# Filter Snakemake Pairwise Results

This notebook filters pairwise alignment results from Snakemake workflow based on different contig datasets:
1. **All deduplicated contigs**: The complete set of deduplicated contigs
2. **Non-cellular filtered contigs**: Contigs that have been filtered to remove cellular contamination

The goal is to create a filtered dataset that only includes pairwise alignments for contigs that passed the non-cellular filtering step.

In [None]:
import sys
sys.path.append('../scripts')
from utils import *

## Step 1: Load and Analyze All Deduplicated Pairwise Alignments

First, we load the complete pairwise alignment results from Snakemake and extract unique SRR identifiers.

In [None]:
# Load the pairwise alignment results from Snakemake workflow
# This CSV contains alignment results for all deduplicated contigs
pairwise_aln_all_deduplicated = pd.read_csv('/home/tobamo/analize/project-tobamo/analysis/model/results/snakemake/testing_input.csv')

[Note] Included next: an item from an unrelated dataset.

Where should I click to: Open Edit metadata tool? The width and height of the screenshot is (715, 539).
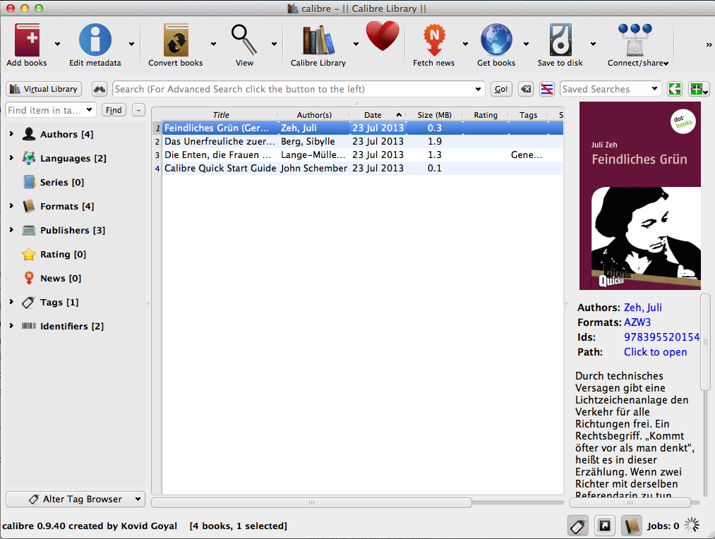pos(95,40)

# Extract SRR identifiers from contig names using regex
# Contig names typically end with "_SRR123456" format
pairwise_aln_all_deduplicated['SRR'] = pairwise_aln_all_deduplicated['contig_name'].str.extract(r"_([A-Za-z0-9]+)$")

# Count unique SRR identifiers in the pairwise alignment data
pairwise_aln_all_deduplicated.SRR.nunique()

139

In [None]:
# Parse the deduplicated contigs FASTA file to get all sequence IDs
all_deduplicated_ids = [seq.id for seq in SeqIO.parse('/home/tobamo/analize/project-tobamo/analysis/data/contigs/contigs_all_deduplicated.fasta', 'fasta')]

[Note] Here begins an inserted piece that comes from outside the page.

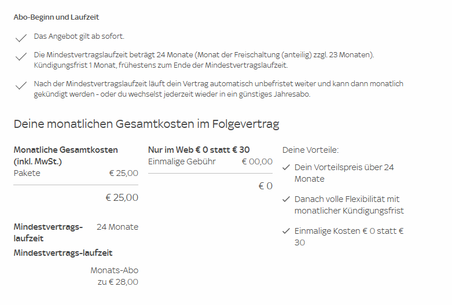The height and width of the screenshot is (305, 452).
Task: Click the 'Pakete' row label
Action: [27, 173]
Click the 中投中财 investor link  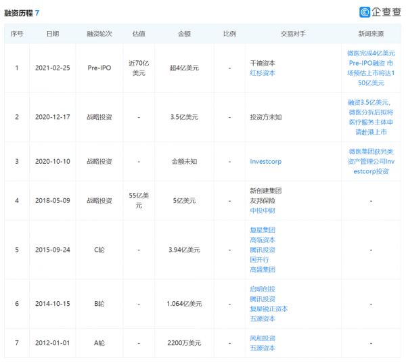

# Extract unique SRR identifiers from the FASTA sequence IDs
all_deduplicated_srrs = pd.Series(all_deduplicated_ids).str.extract(r"_([A-Za-z0-9]+)$")[0].unique()

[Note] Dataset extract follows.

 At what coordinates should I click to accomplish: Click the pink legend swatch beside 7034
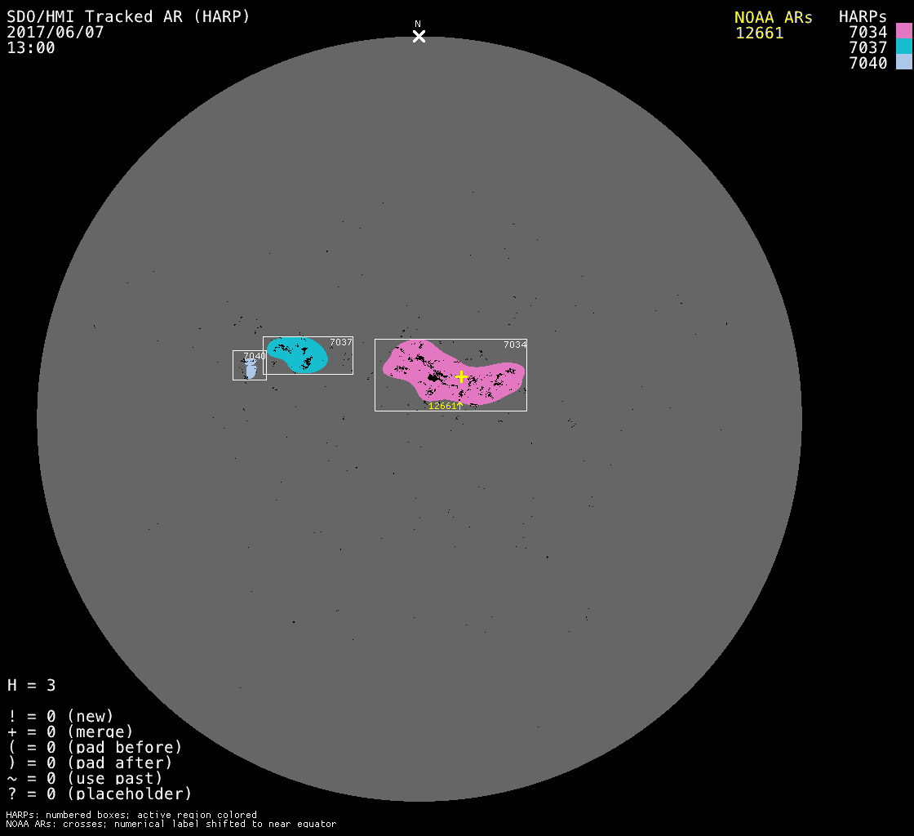point(903,32)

# Display the total number of contigs and unique SRR samples in the deduplicated dataset
len(all_deduplicated_ids), len(all_deduplicated_srrs)

(2549, 139)

## Step 2: Analyze Non-Cellular Filtered Contigs

Now we load the contigs that have been filtered to remove cellular contamination and compare with the pairwise alignment data.

In [None]:
# Parse the non-cellular filtered contigs FASTA file
# Replace '=' with '_' in sequence IDs for consistency (some FASTA files may have '=' characters)
all_non_cellular_filtered_ids = [seq.id.replace('=','_') for seq in SeqIO.parse('/home/tobamo/analize/project-tobamo/analysis/data/contigs/contigs_non_cellular_filtered.fasta', 'fasta')]

# Extract unique SRR identifiers from the filtered contig IDs
all_non_cellular_filtered_srrs = pd.Series(all_non_cellular_filtered_ids).str.extract(r"_([A-Za-z0-9]+)$")[0].unique()

# Display the total number of filtered contigs and unique SRR samples
len(all_non_cellular_filtered_ids), len(all_non_cellular_filtered_srrs)

(510, 131)

## Step 3: Filter Pairwise Alignments

Filter the pairwise alignment results to only include contigs that passed the non-cellular filtering step.

In [None]:
# Filter the pairwise alignment dataframe to only include contigs 
# that are present in the non-cellular filtered dataset
# This removes alignments for contigs that were identified as cellular contamination
non_cellular_filteted_df = pairwise_aln_all_deduplicated[pairwise_aln_all_deduplicated.contig_name.isin(all_non_cellular_filtered_ids)]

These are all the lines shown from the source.